Provided text →
..............................
Exercise offers drug-free way of preventing migraines

On your bike: Exercise provides an effective drug-free way to prevent migraines

Going for a regular workout works just as well at preventing migraines as relaxation therapy and a common prescription drug, say scientists. All three treatments reduced the frequency of some women’s migraine attacks by as much as three quarters – although the average reduction was more modest.

Scientists from the University of Gothenburg in Sweden, were surprised to find using an exercise bike three times a week could have such a potent effect.

The team, led by Dr Emma Varkey, studied 91 women from a single headache clinic in Sweden. They were between 18 and 65 years old, had neurologist-diagnosed migraine, with or without aura, and got headaches two to eight times per month.

They randomly assigned their subjects to one of three regimens for three months: 40 minutes on an exercise bike three times a week, relaxation therapy or daily topiramate.

Previous studies have shown that both relaxation therapy and the prescription drug topiramate are able to prevent migraines. The latest study found exercise is just as effective.

‘Topiramate is a drug of first choice which has shown great effects in studies,’ Dr Varkey said.
..............................
Task details → Reproduce the full article on exercise and migraine prevention word for word.
..............................
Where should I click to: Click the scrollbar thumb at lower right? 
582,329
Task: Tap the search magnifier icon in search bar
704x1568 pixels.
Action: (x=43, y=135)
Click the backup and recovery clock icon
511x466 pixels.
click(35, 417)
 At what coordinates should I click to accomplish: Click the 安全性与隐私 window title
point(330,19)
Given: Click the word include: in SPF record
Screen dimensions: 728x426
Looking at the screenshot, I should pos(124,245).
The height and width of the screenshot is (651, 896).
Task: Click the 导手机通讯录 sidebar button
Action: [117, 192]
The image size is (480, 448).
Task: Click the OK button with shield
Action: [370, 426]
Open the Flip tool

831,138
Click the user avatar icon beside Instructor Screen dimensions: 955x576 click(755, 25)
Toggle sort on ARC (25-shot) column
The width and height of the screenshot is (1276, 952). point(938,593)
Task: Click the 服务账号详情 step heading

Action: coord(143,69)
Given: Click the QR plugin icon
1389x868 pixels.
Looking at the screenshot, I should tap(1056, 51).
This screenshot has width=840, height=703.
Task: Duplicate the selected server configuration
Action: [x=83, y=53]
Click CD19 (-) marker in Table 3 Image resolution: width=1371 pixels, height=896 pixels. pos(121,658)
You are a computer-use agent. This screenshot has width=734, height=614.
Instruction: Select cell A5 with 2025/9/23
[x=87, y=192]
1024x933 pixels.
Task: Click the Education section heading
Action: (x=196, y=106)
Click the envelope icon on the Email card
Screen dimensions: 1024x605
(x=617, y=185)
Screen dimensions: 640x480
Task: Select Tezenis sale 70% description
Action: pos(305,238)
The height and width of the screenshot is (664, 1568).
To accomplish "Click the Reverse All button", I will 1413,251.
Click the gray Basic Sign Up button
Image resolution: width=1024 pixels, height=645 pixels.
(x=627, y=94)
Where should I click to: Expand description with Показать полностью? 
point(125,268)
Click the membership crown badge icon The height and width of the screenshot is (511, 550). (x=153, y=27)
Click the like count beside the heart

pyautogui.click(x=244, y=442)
..............................
Response below →
Exercise offers drug-free way of preventing migraines

On your bike: Exercise provides an effective drug-free way to prevent migraines

Going for a regular workout works just as well at preventing migraines as relaxation therapy and a common prescription drug, say scientists. All three treatments reduced the frequency of some women’s migraine attacks by as much as three quarters – although the average reduction was more modest.

Scientists from the University of Gothenburg in Sweden, were surprised to find using an exercise bike three times a week could have such a potent effect.

The team, led by Dr Emma Varkey, studied 91 women from a single headache clinic in Sweden. They were between 18 and 65 years old, had neurologist-diagnosed migraine, with or without aura, and got headaches two to eight times per month.

They randomly assigned their subjects to one of three regimens for three months: 40 minutes on an exercise bike three times a week, relaxation therapy or daily topiramate.

Previous studies have shown that both relaxation therapy and the prescription drug topiramate are able to prevent migraines. The latest study found exercise is just as effective.

‘Topiramate is a drug of first choice which has shown great effects in studies,’ Dr Varkey said.